▸ **Text passage**
------------------------------------

Ministry of Hajj and Umrah

Agency overview
- Formed: 21 June 1965; 61 years ago (first iteration) 8 September 2025; 11 months ago
- Preceding agencies: Hajj Management Authority; Directorate General of Hajj and Umrah, Ministry of Religious Affairs; Center for Hajj Health, Ministry of Health;
- Jurisdiction: Government of Indonesia
- Headquarters: Jl. M.H. Thamrin No.6 2, RT.2/RW.1, Kebon Sirih, Menteng, Central Jakarta, Jakarta;
- Minister responsible: Mochamad Irfan Yusuf, Minister of Hajj and Umrah;
- Agency executive: Dahnil Anzar Simanjuntak, Deputy Minister of Hajj and Umrah;
- Parent department: Coordinating Ministry for Human Development and Cultural Affairs
- Website: www.haji.go.id

= Ministry of Hajj and Umrah (Indonesia) =

Government ministry of Indonesia

The Ministry of Hajj and Umrah (Kementerian Haji dan Umrah) is a ministry within the executive government that is under and responsible to the President of Indonesia. This ministry is tasked with organizing the Hajj and Umrah pilgrimages in accordance with statutory provisions. This ministry is an upgrade of the Hajj Management Authority and a merger of the authority of the Directorate General of Hajj and Umrah Organization from the Ministry of Religious Affairs of the Republic of Indonesia.

It is only one among two kinds of such ministry in the world after the Saudi Arabian Ministry of Hajj and Umrah, and also the 49th ministry of the Red and White Cabinet.

------------------------------------

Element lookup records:

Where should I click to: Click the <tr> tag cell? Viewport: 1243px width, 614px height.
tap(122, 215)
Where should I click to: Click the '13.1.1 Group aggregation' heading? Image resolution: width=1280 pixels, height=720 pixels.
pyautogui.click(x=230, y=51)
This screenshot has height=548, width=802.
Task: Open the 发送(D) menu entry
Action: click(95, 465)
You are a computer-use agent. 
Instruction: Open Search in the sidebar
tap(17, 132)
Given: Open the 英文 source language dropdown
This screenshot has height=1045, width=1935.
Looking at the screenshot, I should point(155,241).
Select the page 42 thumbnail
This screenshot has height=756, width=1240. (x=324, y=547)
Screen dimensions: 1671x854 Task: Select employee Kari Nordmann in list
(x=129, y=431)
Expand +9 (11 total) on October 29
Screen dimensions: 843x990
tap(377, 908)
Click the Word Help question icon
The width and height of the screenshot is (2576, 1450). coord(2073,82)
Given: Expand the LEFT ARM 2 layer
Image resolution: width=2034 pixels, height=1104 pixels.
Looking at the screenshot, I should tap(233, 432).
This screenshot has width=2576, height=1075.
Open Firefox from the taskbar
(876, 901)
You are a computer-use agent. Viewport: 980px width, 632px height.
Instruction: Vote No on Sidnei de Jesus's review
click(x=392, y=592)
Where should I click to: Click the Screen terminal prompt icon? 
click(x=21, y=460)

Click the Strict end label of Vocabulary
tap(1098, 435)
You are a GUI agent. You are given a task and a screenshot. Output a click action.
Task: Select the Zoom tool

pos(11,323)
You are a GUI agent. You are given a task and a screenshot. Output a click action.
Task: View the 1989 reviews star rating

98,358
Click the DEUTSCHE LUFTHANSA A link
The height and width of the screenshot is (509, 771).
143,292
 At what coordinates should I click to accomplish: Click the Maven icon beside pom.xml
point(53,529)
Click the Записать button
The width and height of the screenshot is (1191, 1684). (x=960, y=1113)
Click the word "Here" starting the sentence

------------------------------------

▸ **Exercise description**
Write out the stretch of the text on Indonesia's Ministry of Hajj and Umrah from "The Ministry of Hajj" through "Republic of Indonesia.", word for word.

▸ **Finished answer**
The Ministry of Hajj and Umrah (Kementerian Haji dan Umrah) is a ministry within the executive government that is under and responsible to the President of Indonesia. This ministry is tasked with organizing the Hajj and Umrah pilgrimages in accordance with statutory provisions. This ministry is an upgrade of the Hajj Management Authority and a merger of the authority of the Directorate General of Hajj and Umrah Organization from the Ministry of Religious Affairs of the Republic of Indonesia.